Zero-sum stochastic linear-quadratic Stackelberg differential games of Markovian regime-switching system

TL;DR

This paper studies a zero-sum stochastic linear-quadratic Stackelberg differential game with Markovian regime switching, deriving explicit solutions and optimal controls through Riccati equations.

Contribution

It introduces a novel approach to solve the leader's problem using coupled differential Riccati equations in a Markovian regime-switching setting.

Findings

Explicit feedback representation for the follower's response

Unique solvability of the optimality system in one-dimensional case

Constructed explicit optimal control for the leader

Abstract

This paper investigates a zero-sum stochastic linear-quadratic (SLQ, for short) Stackelberg differential game problem, where the coefficients of the state equation and the weighting matrices in the performance functional are regulated by a Markov chain.
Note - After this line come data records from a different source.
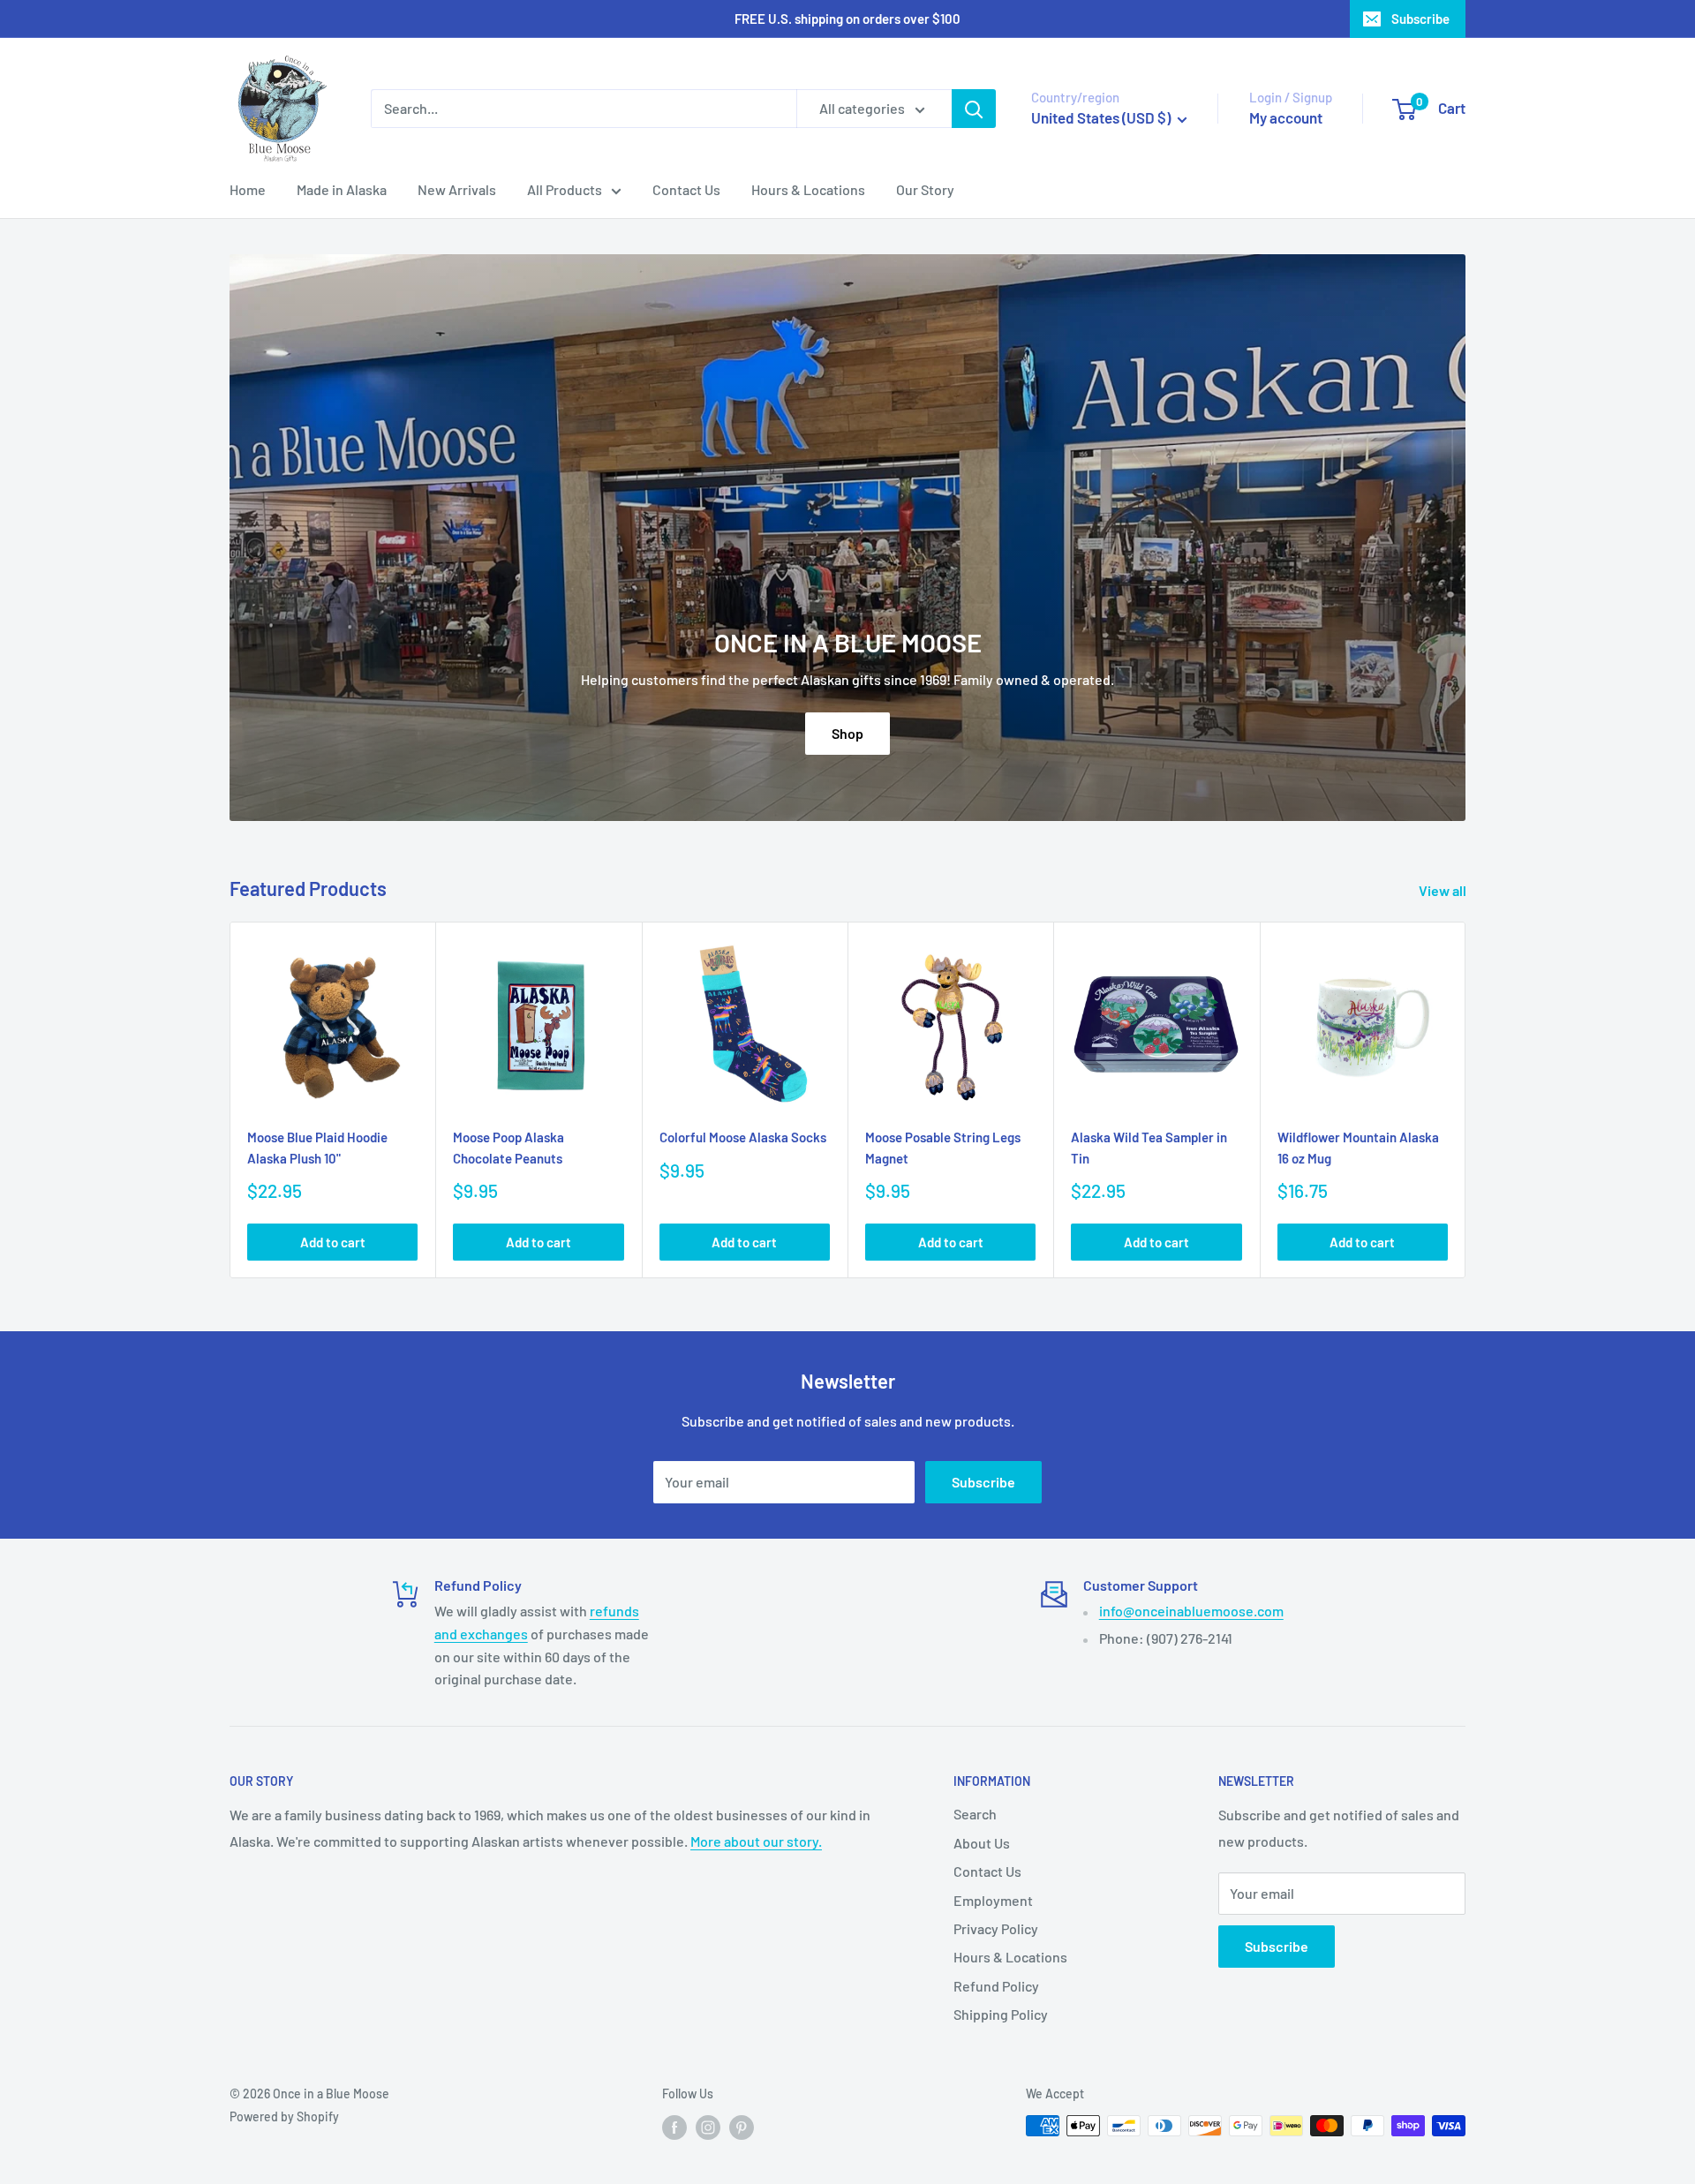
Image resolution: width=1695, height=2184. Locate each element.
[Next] (1465, 1099)
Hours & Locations (808, 189)
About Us (981, 1842)
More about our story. (756, 1841)
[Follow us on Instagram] (708, 2127)
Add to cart (332, 1242)
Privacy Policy (995, 1928)
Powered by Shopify (284, 2116)
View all (1444, 890)
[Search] (974, 108)
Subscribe (1420, 18)
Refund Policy (996, 1985)
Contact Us (686, 189)
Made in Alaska (342, 189)
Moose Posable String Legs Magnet (943, 1147)
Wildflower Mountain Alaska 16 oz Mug (1358, 1147)
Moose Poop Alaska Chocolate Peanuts (508, 1147)
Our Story (925, 189)
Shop (847, 733)
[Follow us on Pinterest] (741, 2127)
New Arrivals (457, 189)
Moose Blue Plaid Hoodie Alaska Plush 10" (317, 1147)
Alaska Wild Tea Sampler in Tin (1149, 1147)
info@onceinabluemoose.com (1191, 1610)
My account (1285, 117)
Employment (993, 1900)
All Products (564, 189)
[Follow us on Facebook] (674, 2127)
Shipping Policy (1000, 2014)
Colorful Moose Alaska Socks (742, 1137)
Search (975, 1813)
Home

By utilizing the findings in \citet{Zhang.X.2021_ILQM}, we directly present the feedback representation to the rational reaction of the follower. For the leader's problem, we derive the optimality system through the variational method and study its unique solvability from the Hilbert space point of view. We construct the explicit optimal control for the leader based on the solution to coupled differential Riccati equations (CDREs, for short) and obtain the solvability of CDREs under the one-dimensional framework. Finally, we provide two concrete examples to illustrate the results developed in this paper.